We chose to stop fighting and just head the peaceful way. That truly made all of the difference. We stopped wondering if we should or shouldn't, raised our glasses to the evening, and just threw caution (and the possibility of a full night's sleep) to the wind. We all agree that the last hour or so was our favorite part of the day.
We chose to stop fighting lines, fighting to get things "accomplished", fighting to make sure we all found enjoyment, fighting to get everyone what they wanted or fighting to get just what one of us wanted. We had paced the entire day VERY slowly, yet we were still fighting - heat, fatigue, expectations.
We gave in...and let our hearts lead the way. We were rewarded.

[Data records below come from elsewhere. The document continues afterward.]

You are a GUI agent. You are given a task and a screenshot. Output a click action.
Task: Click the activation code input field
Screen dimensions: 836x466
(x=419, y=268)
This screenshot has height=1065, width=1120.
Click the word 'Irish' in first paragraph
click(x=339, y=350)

We rode the train. Because we had nowhere else to be, we asked for a photo with the engineer after the ride. Not only was the birthday boy rewarded with a photo, but he got to climb up front AND ring the train bell six times.
We got ice cream. Because we had given up on trying to stay clean, we dribbled and delved into delectable deliciousness. (I was still frustrated at how quickly the ice cream was melting and how sticky everything was getting, but hey - can't let go of everything at once, eh?)

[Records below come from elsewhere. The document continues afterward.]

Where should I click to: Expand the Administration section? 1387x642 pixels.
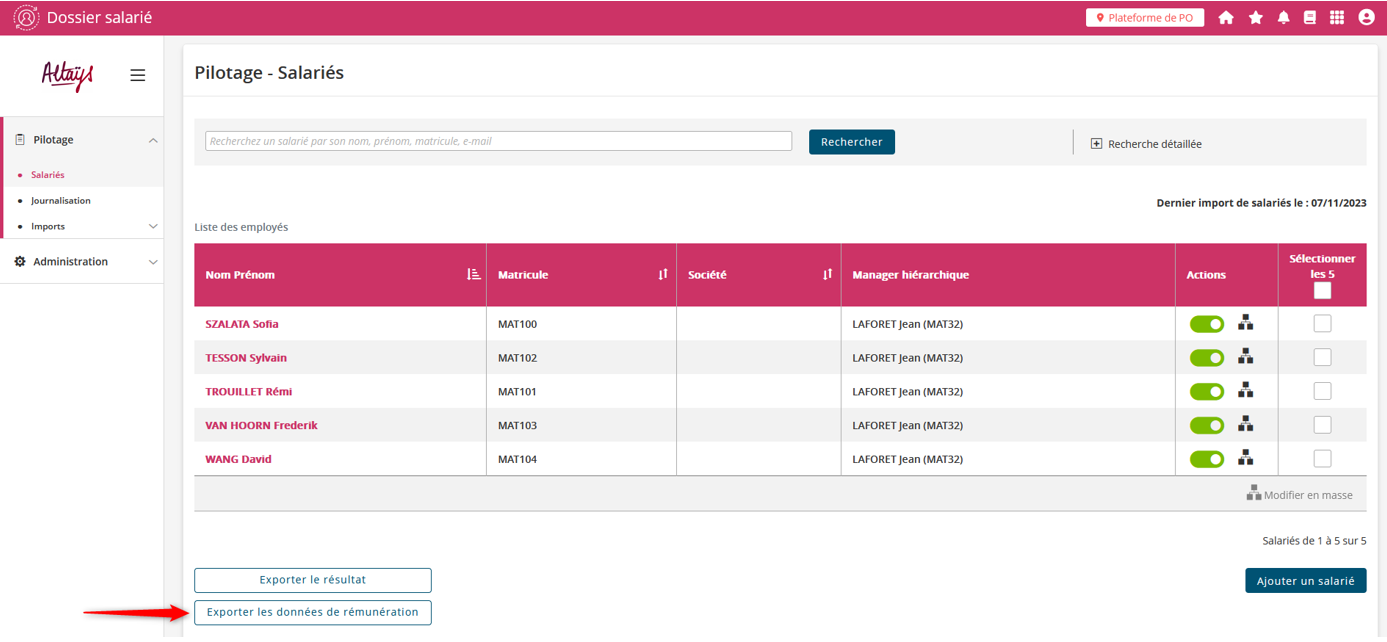(x=153, y=262)
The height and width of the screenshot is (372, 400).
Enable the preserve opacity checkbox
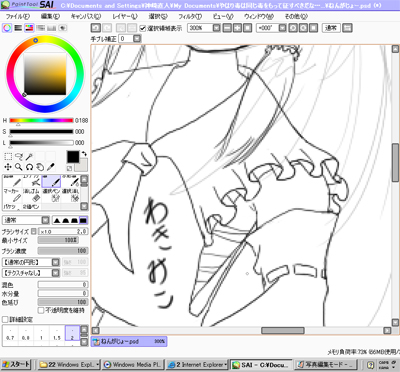point(41,310)
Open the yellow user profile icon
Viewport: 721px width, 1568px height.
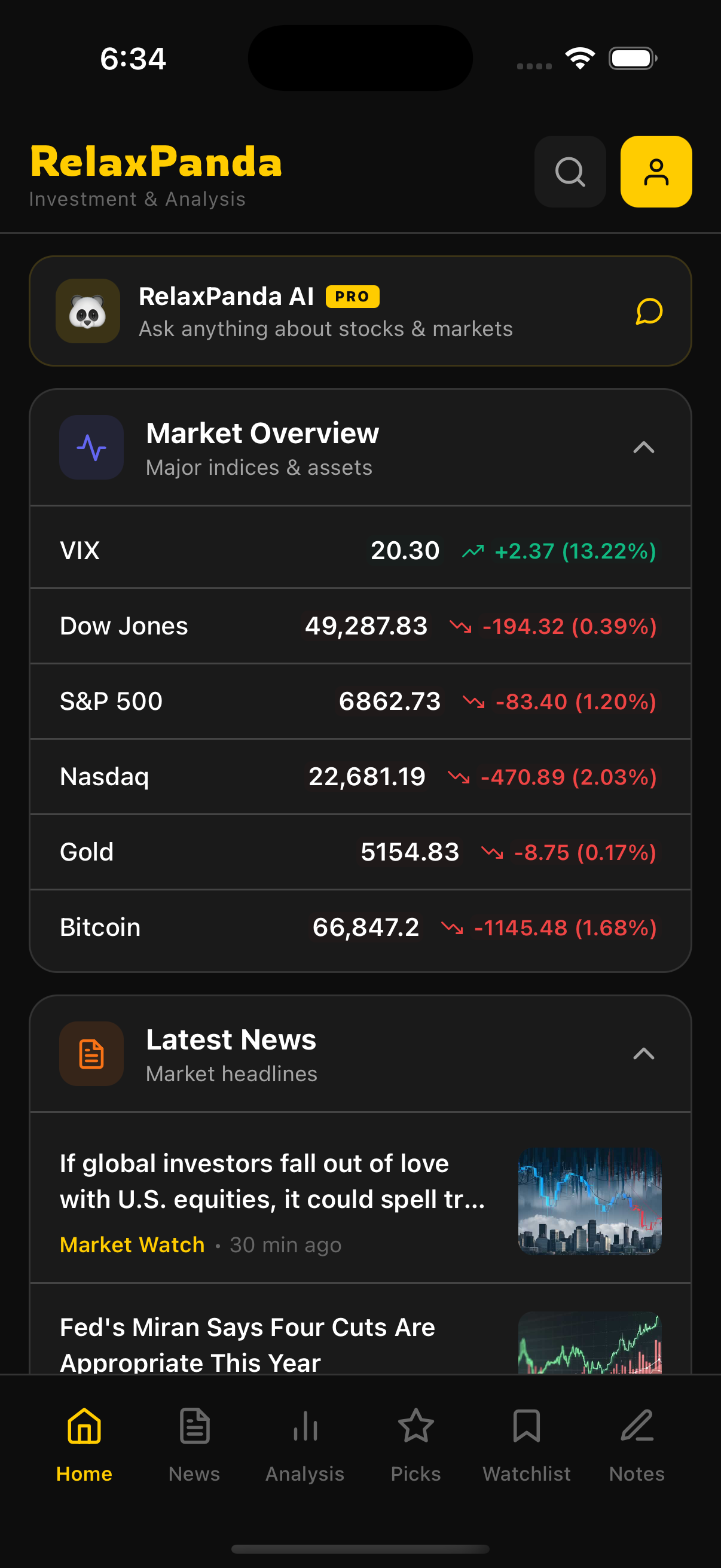[655, 172]
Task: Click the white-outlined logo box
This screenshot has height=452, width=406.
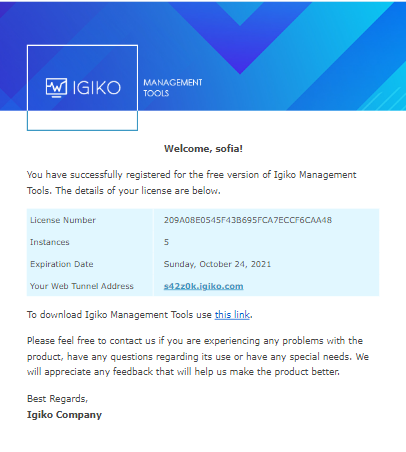Action: pyautogui.click(x=82, y=88)
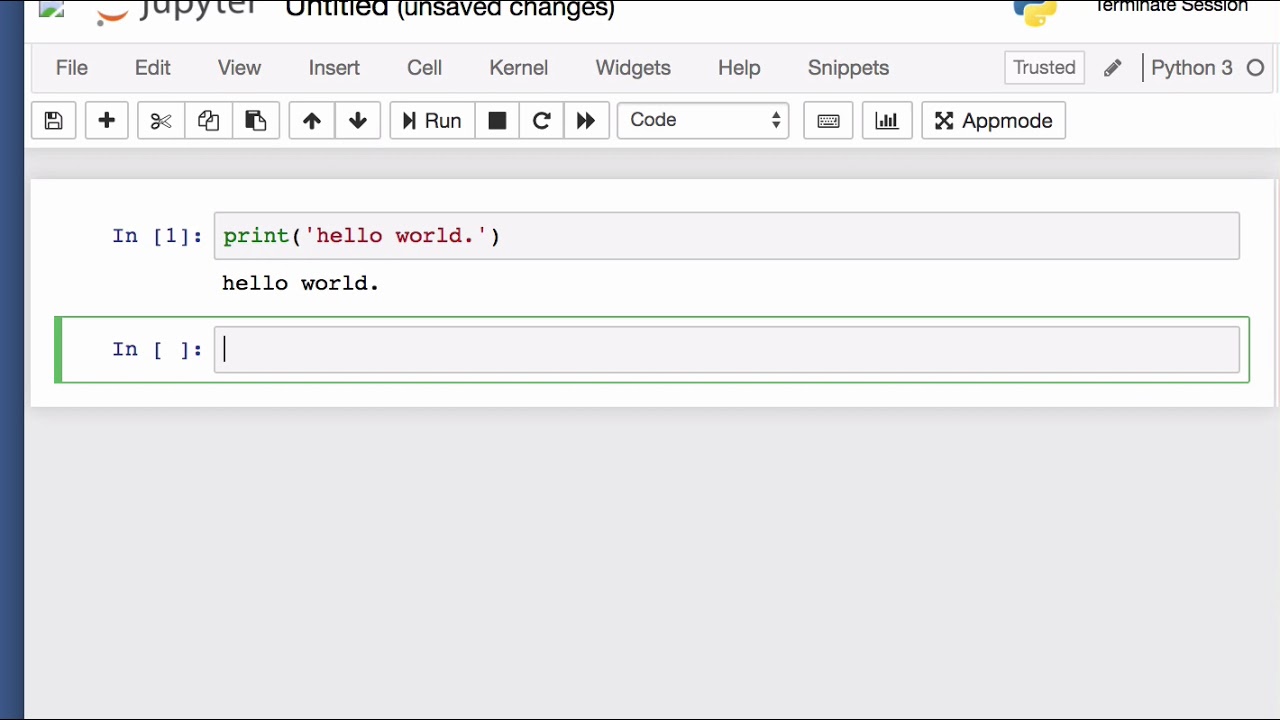
Task: Paste cells below icon
Action: click(x=255, y=121)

We leisurely strolled towards the park exit. Because we weren't in a rush to leave, we found a fascinating display of lights on the way out - set to alternate to music. The temps had cooled down and we strolled among a sensory buffet, watching automated flowers open and close, lights flicker, and the tower dance with color.
We allowed ourselves to get drunk.
We took in one experience after the other, releasing our minds from expectations, getting dizzy from sensual delights we imbibed.

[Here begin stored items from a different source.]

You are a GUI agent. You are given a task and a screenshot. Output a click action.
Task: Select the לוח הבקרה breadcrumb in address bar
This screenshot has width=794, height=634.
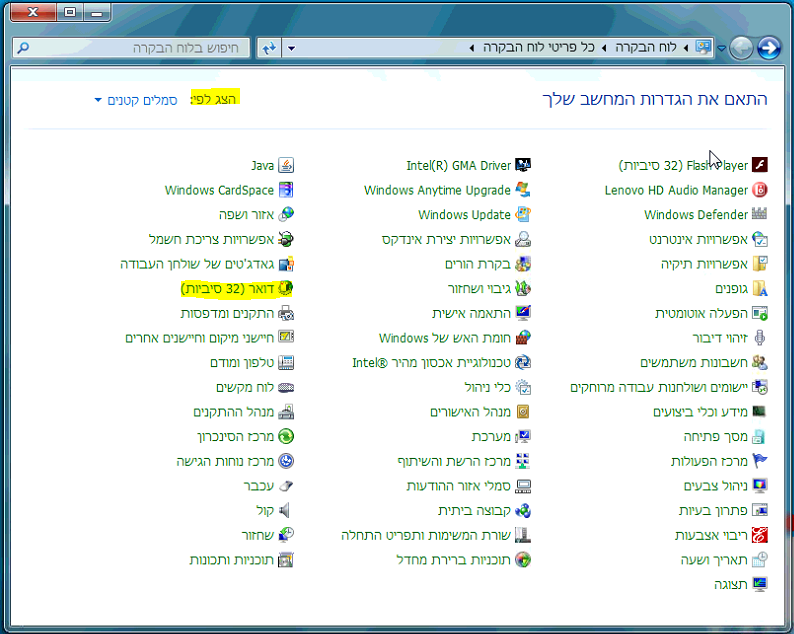coord(644,48)
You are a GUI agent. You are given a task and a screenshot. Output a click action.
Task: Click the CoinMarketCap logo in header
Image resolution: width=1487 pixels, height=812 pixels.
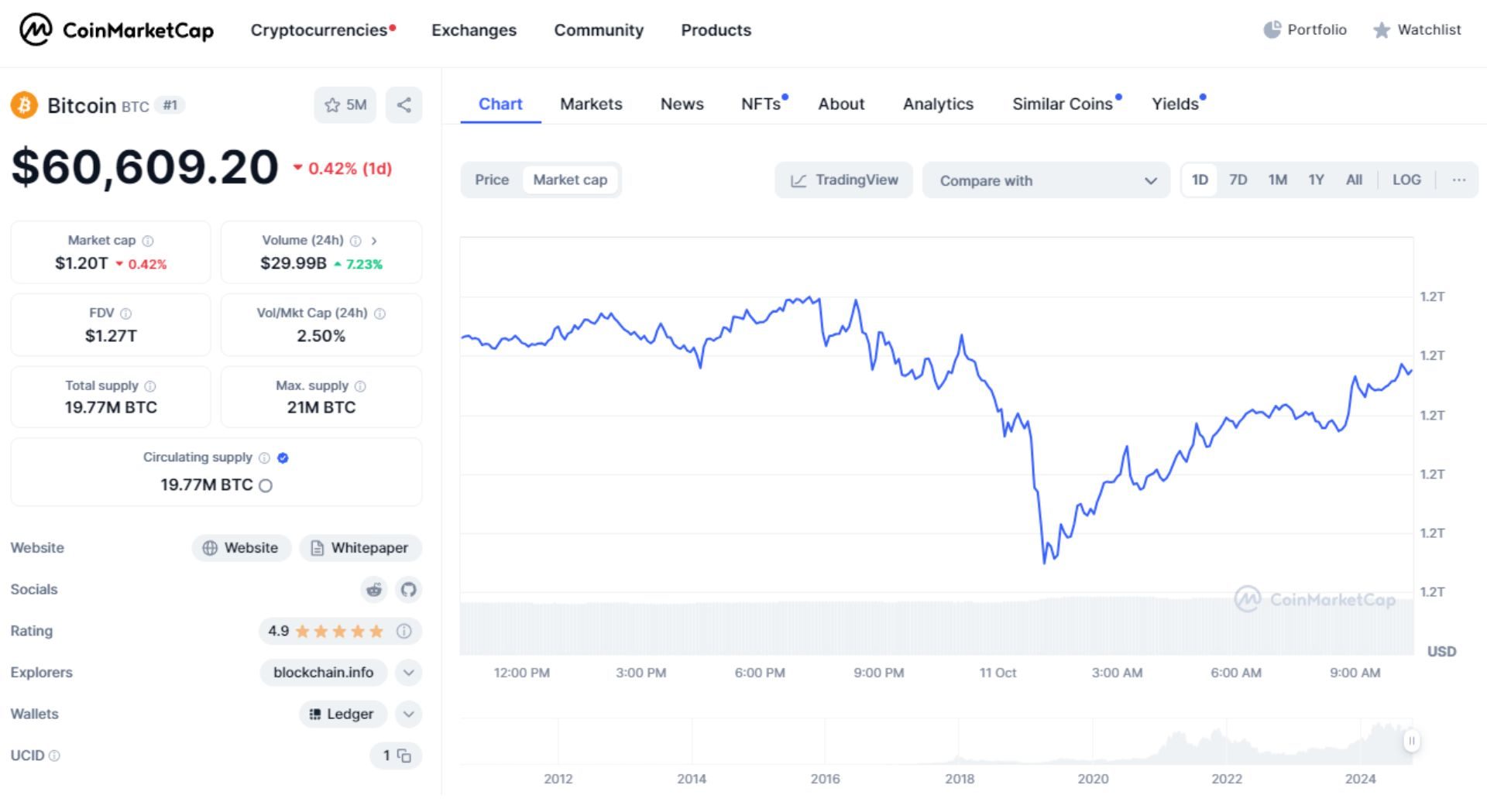click(x=116, y=30)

We left after 10 p.m., kids falling asleep almost immediately, and pulled into our driveway at 1 a.m.
Yes, we are suffering from a hangover this morning. The kids go in and out of peacefulness and absolute break-downs. Hubby is suffering through the pain of standing all day at work, wanting nothing more than to sit or rest. I am doing all I can to not sleep through the day.
We will all rest well tonight, I'm sure. And after our rest, I plan for all of us to get drunk on life's offerings again as soon as possible.
Cheers.
You have to be always drunk.
That's all there is to it—it's the only way.
So as not to feel the horrible burden of time
that breaks your back
and bends you to the earth,
you have to be continually drunk.
But on what? Wine, poetry or virtue, as you wish.
But be drunk.
And if sometimes,
on the steps of a palace or the green grass of a ditch,
in the mournful solitude of your room,
you wake again, drunkenness already diminishing or gone,
ask the wind,
the wave, the star,
the bird, the clock,
everything that is flying,
everything that is groaning,
everything that is rolling,
everything that is singing,
everything that is speaking. . .
ask what time it is
and wind, wave,
star, bird,
clock will answer you:
"It is time to be drunk!
So as not to be the martyred slaves of time,
be drunk, be continually drunk!
On wine, on poetry or on virtue as you wish."
-Charles Baudelaire
Hurray! This all looked fabulous. You know what? I think I'd even rather have a birthday filled with DOING than just receiving gifts - the experience is all the more meaningful. I think I shall request this come September. :) Thanks for sharing - and I love that poem! Theresa
ReplyDeleteI love it! Great post:) Glad you all had fun and are home safely.
ReplyDeleteWhat a wonderful post! Sounds like you had a wonderful crazy time - and amazing memories for sure. Thank you for sharing. It made me smile, Kristin xo
ReplyDeletegorgeous...i want to be eternally drunk too...xxx
ReplyDeleteThat sounds like a wonderful trip! It's a totally different feeling to be exhausted from spending time enjoying life. It really is a happy drunk. I'm looking forward to getting drunk, letting go, being exhausted and just enjoying on our trip to Maine in a couple weeks. We're counting down to the honeymoon!